Tarefa curta A »
Transforme em uma lista JSON de strings as linhas dos registros que vão da linha que contém "You are a GUI" até o fim dos registros, com as duas pontas incluídas. Use uma string para cada linha e deixe de fora as linhas em branco.

=== Texto de leitura ===

Ouve-se muito sobre a xenofobia circulante nos países europeus. Mas ouvir sobre não é saber – e, mais ainda, não é conhecer a história sob o ponto de vista dos próprios imigrantes. Autor sensação na Flip de 2025, o marfinense Armand Patrick Gbaka-Brédé, mais conhecido como GauZ, apresenta no bem-humorado em De Pé, Tá Pago (editora Ercolano, 2025, tradução de Diogo Cardoso) a vivência invisível dos africanos que migram para Paris.
Ao chegarem na capital da França, cabe a boa parte dos homens o posto pouco nobre de se tornarem “homens de preto”, os incontáveis seguranças que permanecem nas lojas protegendo o patrimônio de milionários, donos de lojas como Sephora. Ali, eles desempenham uma função cujo principal desafio é ficar de pé, vigilante, driblando o tédio. Daí surge a expressão “de pé, tá pago”: o trabalho apenas exige “que o funcionário permaneça em pé para ganhar uma ninharia”. O principal desafio é ficar longos períodos sem sentar.
A sacada divertida do livro de GauZ é notar que esses incontáveis sujeitos estão ali enxergando muita coisa e tirando suas próprias percepções sobre Paris, sobre a Europa e sobre as misérias do sistema capitalista. Carregando um tom de uma visão comunitária, o escritor vai nos entregando personagens perspicazes e que têm total clareza de que estão sendo explorados como mão de obra barata.
Em certo momento, um deles diz: “a subcontratação foi imposta de maneira rápida e massiva como forma de continuar ganhando dinheiro enquanto outros trabalham. Capitalismo puro. Coisas simples de executar, pode deixar que os negros dão conta. Além disso, quando há muita necessidade de mão de obra, eles podem facilmente chamar seus ‘irmãos’. Pior que isso nem é racismo, nem é questão de cor. É só questão de grana, mesmo, amigão”.
Mas é óbvio que, sim, esse subtrabalho carrega uma boa dose de estereótipo racista. Como nos esclarece o narrador, “homens negros são corpulentos, homens negros são altos, homens negros são fortes, homens negros são respeitosos, homens negros são assustadores”.
‘De Pé, Tá Pago’: a imigração pelo olhar dos imigrantes

GauZ organiza a estrutura do livro em capítulos que giram em dois grandes eixos: uma história das migrações geracionais da África para a Europa (situada em três tempos: a “Idade de Bronze”, de “Ouro” e de “Chumbo”) e capítulos mais leves, que trazem aforismos, quase todos bem engraçados, em que os seguranças tecem suas considerações sobre as lojas e sobre os clientes que circulam nela.

=== Material fornecido ===

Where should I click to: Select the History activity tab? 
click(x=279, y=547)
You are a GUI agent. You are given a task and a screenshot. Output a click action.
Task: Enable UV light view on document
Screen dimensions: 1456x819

===

Tarefa curta B »
Responda às perguntas abaixo com base na resenha sobre De Pé, Tá Pago.
(i) Quem fez a tradução do livro?
(ii) Em quais três tempos se situa a história das migrações geracionais contada no livro?
(iii) Que loja a resenha cita como exemplo de loja de milionários protegida pelos seguranças?

Resposta escrita A »
[
  "You are a GUI agent. You are given a task and a screenshot. Output a click action.",
  "Task: Enable UV light view on document",
  "Screen dimensions: 1456x819"
]

Resposta escrita B »
(i) A tradução é de Diogo Cardoso.
(ii) Ela se situa na "Idade de Bronze", na de "Ouro" e na de "Chumbo".
(iii) A loja citada é a Sephora.